Seven in 10 workers say they're looking forward to retirement, according to a report from the Transamerica Center for Retirement Studies. So if you can't wait until the day you walk out of your job and never look back, you're not alone.

But wanting to retire and actually being ready to retire are two different things. No matter how badly you want to retire, if you're not financially ready to do so, you could be in a heap of trouble if you run out of money too soon.

Before you call it quits and start living out your retirement dream, ask yourself a few questions first. Your responses will either tell you you're ready to retire, or give you an idea of where you need to focus your saving efforts.

Man with question marks above his head

Image source: Getty Images.

1. How long will your savings last in retirement?

To figure out how long your savings will last, you first need to know how much you expect to spend each year in retirement. Be sure to factor your Social Security benefits into this calculation, too. Although you won't be able to rely on them as your primary source of income, they can help bridge the gap between what you have saved and what you need to make ends meet.

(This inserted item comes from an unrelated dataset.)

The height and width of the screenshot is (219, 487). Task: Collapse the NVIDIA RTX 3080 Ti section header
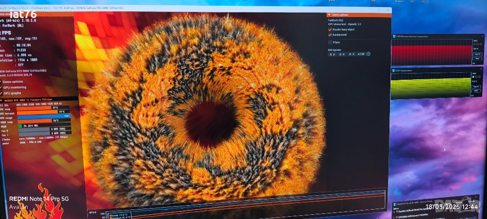1,100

So, for instance, say you expect to spend $60,000 in retirement per year, and $20,000 of that will come from Social Security benefits. If $40,000 per year will need to come from your savings and you expect to spend, say, 25 years in retirement, that means you'll need to have at least $1 million saved. There are also inflation costs to consider, meaning your money won't last quite as long as you may think.

Of course, some factors you can't predict 100% accurately. Nobody knows exactly how long they'll live, for example, and it's unlikely you'll spend exactly the same amount every year of retirement. But the point of this exercise is to make sure your savings are in the right ballpark. If you only have $200,000 saved but expect to spend $40,000 per year in retirement, for instance, you're not quite ready to retire.

2. How will you pay for healthcare costs?

One major variable in retirement is healthcare expenses, which can quickly break the bank if you're not prepared for them. Although, again, you can't predict every health issue that will pop up in retirement, you can at least get an estimate of what you'll spend.

At the bare minimum, you'll be responsible for all premiums, deductibles, coinsurance, and copays associated with Medicare coverage. Despite what some people may believe, Medicare coverage isn't entirely free, and you could still face significant out-of-pocket costs in retirement.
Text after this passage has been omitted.